Dr. Ian Mortimer is the author of twelve history books, two volumes of historical documents, four novels, three other books, and numerous articles on the history of England between the tenth and twentieth centuries. In total, his books have sold more than a million copies and been translated into fifteen languages. The Times referred to him as “the most remarkable medieval historian of our time” in recognition of his series of late-medieval historical biographies. He is also an avid runner, which led him to write Why Running Matters, a memoir about the meaning of running. In this interview, we discuss his running background and the significance of running beyond physical fitness.
Greg: Can you tell me a little bit about your professional and athletic background?
Ian: My professional background is in archives and academic history. Hence I have four university degrees and a sustained track record in annoying university lecturers (especially medievalists). I have worked for several research organisations but gave that up in 2003 to concentrate on writing full time. My aim is to be more scholarly than any other public historian and more readable than any other scholar. As for my athletic background—it is almost nothing. Only by proxy. My aunt, Angela Mortimer, won the Ladies Singles title at Wimbledon in 1961 (among many other titles) but I myself have no sporting background beyond going for a jog now and then.

● **PROBLEMS TO SOLVE**:
1 – Check statements (a), (b) and (c) against the Ian Mortimer interview. For each, answer yes or no and quote the words from the interview that decide it.
(a) Mortimer stopped working for research organisations in 2003 so he could write full time.
(b) Mortimer's books have been translated into twenty languages.
(c) Mortimer's aunt won the Ladies Singles title at Wimbledon in 1961.
2 – According to the Ian Mortimer interview, what book did his running lead him to write?
3 – Carry on the Ian Mortimer interview from its last line.

[Rows of pointing data]
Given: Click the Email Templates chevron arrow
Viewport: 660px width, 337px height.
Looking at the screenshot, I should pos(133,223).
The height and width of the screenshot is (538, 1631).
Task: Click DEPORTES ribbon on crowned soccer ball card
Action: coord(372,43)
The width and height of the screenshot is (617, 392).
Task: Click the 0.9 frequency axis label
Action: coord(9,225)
--
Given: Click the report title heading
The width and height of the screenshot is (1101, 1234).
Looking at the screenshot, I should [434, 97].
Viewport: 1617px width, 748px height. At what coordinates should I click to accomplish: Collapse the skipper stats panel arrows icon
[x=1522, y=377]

● **TASK RESULTS**:
1 –
(a) Yes: "gave that up in 2003 to concentrate on writing full time"
(b) No: "translated into fifteen languages"
(c) Yes: "My aunt, Angela Mortimer, won the Ladies Singles title at Wimbledon in 1961"

2 – Why Running Matters, a memoir about the meaning of running.

3 –
Greg: Your books cover a wide variety of genres, from history to fiction. What led you to write a memoir about running?
Ian: I am first and foremost a writer, therefore I naturally communicate best through the written word. When I have something to say, I write about it. It’s as simple as that. The inspiration might be something I’ve read or heard on the radio, or somewhere I’ve been, or even a tune I’ve stumbled on while playing a guitar. Inspiration can come from anywhere. Thus when I started running “seriously” (i.e. more than once a week), I discovered that you can find food for thought in your physical activities. It was such a revelation! As I mention in the book, it was like discovering a previously unknown cathedral—and who would NOT want to tell their friends about such a discovery? In my case, “telling my friends” includes setting pen to paper and thinking about phrases to convey my enthusiasm and insights to the public.
Greg: Why Running Matters offers several lessons about running that go beyond physical fitness. Can you share a few lessons that first occurred to you when you conceived the book or stood out to you as you wrote it?
Ian: The very first one mentioned in Why Running Matters is the only one that directly helped inspire the book. It was simply a case of my youngest son, Oliver, phoning me up when he saw one of my parkrun [a free, weekly, timed 5K run held on Saturday mornings across the world] times and wanted to congratulate me for achieving a long-held ambition. That made me think about the way we care for each other’s achievements. It’s a line of thought that I’ve been enriched by ever since.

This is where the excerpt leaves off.